Quand on fait le bilan de l’ensemble des équipes qui ont participé à la CAN, nous sommes les derniers en termes d’intégration des joueurs formés localement. Nous sommes la Fédération où seulement quatre joueurs formés localement figuraient dans l’équipe A lors de la CAN 2017. À titre de comparaison, le Cameroun compte 19 joueurs, la Côte d’Ivoire 15. Les quatre joueurs formés localement sont Yacine Bounou et Amine Attouchi du WAC, et les deux jeunes Hamza Mendil et Youssef En-Nsyeri. Ces chiffres doivent nous alerter. Comment se fait-il que des nations comme la Côte d’Ivoire, le Cameroun ou le Burkina Faso arrivent à former autant de joueurs et pas nous ? On n’est pas plus bête que les autres ! Nous avons des potentialités au Maroc. On le voit à travers l’équipe locale. On est en train de découvrir des joueurs qui ont un énorme potentiel. Vous avez Walid Azaro, Walid El Karti, et plein d’autres bons joueurs. Malheureusement, on ne leur fait pas toujours confiance à 100% dans les clubs pour leur permettre de parfaire leur formation et leur donner une base solide pour l’avenir. Je suis persuadé que si on s’y intéresse, on va y arriver. Effectivement, votre remarque pertinente, car aujourd’hui l’équipe nationale du Maroc est faite de joueurs que l’entraineur, en son âme et conscience, a choisis parce qu’il pensait que ces joueurs-là allaient être performants par rapport à ses objectifs. Je suis sûr que plusieurs autres joueurs vont très rapidement frapper à la porte de l’équipe nationale A, puisqu'Hervé Renard est très ouvert aux joueurs locaux.

Vous avez dit que nous étions les derniers en termes d’intégration des joueurs formés localement en équipe nationale A. Est-ce une critique voilée pour les clubs ?

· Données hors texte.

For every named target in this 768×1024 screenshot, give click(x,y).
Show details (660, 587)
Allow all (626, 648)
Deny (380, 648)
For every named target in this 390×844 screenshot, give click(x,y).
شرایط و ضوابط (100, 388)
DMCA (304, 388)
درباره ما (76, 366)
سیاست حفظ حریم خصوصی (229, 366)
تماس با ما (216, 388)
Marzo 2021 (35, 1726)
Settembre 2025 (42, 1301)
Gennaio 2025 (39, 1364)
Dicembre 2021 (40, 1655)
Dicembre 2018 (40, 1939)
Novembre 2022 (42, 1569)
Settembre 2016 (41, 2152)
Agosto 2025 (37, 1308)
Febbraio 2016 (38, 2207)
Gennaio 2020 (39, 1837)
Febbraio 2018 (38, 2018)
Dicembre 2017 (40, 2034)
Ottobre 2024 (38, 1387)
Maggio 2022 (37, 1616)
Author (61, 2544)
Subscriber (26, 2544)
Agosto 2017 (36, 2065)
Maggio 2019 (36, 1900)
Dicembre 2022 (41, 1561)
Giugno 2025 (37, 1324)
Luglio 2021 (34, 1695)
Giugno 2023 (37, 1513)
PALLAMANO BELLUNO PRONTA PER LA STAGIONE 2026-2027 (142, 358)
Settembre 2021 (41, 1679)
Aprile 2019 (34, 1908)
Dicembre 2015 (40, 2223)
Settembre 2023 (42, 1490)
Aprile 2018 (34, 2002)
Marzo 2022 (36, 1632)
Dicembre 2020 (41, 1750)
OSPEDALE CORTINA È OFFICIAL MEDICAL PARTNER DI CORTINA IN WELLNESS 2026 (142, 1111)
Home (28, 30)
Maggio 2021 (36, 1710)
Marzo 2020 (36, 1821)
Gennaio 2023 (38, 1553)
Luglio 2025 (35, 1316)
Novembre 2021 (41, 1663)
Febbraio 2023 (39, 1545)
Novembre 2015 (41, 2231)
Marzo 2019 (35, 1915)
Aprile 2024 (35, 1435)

Ce n’est pas du tout une critique. Il faut arrêter de se voiler la face. On a perdu le fil de la formation depuis quelques années. Il ne faut pas se le cacher, il faut dire la vérité. Je ne le dis pas seulement comme ça en l’air. Ce sont les acteurs mêmes qui ont travaillé pendant des années dans le football marocain qui me le disent. Cela fait 10 ans que je suis rentré dans mon pays pour œuvrer au niveau de la formation des jeunes, grâce au projet de Sa Majesté le Roi qu’est l’Académie Mohammed VI. On a été un pays formateur. Nous sommes un pays du football, nous avons de bons jeunes, mais on a perdu le fil de la formation, parce qu’on a voulu avoir des joueurs prêts, capables d'accomplir des performances. On a délaissé les jeunes joueurs. On s’est même aperçu que les moyens que donnait la FRMF à ces clubs pour encourager la formation avaient été détournés pour les équipes premières au détriment des jeunes. On s'aperçoit que certains clubs n’avaient même pas 15 ballons pour pouvoir entraîner leurs jeunes. Ce n’est pas normal. Quand on voit qu'il y a des clubs qui n’ont qu’un seul terrain à partager en quatre pour quatre catégories, U15 ans, U17 ans, U19 ans et les espoirs, c’est qu’il y a un problème de formation. Ce n’est pas aujourd’hui que nous n’avons que 4 joueurs formés localement en équipe A. C’est depuis 2004 que très peu de joueurs locaux jouent en équipe nationale. Ce n’est donc pas l’arrivée de Faouzi Lekjaa, d’Ali Fassi Fihri ou de Nasser Larguet à la DTN qui a fait qu’on a ce problème-là. Aujourd’hui, le président de la Fédération veut redonner au Maroc la place qu’il avait au niveau de la formation. Cela ne veut pas dire qu’on n’a jamais eu de formation, ce serait une erreur de le croire et ce serait malhonnête de ma part de le dire. Aujourd’hui, il faut qu’on rétablisse la vérité. Les clubs ne forment pas. À peine 3 ou 4 se sont mis à faire de la formation, mais les autres ne suivent pas. Je sais pertinemment que dans les régions où évoluent ces clubs, il y a de fortes potentialités. Il faut aujourd’hui qu’on se mette au travail, qu’on retrousse les manches et qu’on se dise : nous aussi on est capable d’être comme le Burkina Faso, le Cameroun ou la Côte d’Ivoire, former chez nous, exporter des joueurs et gagner des titres.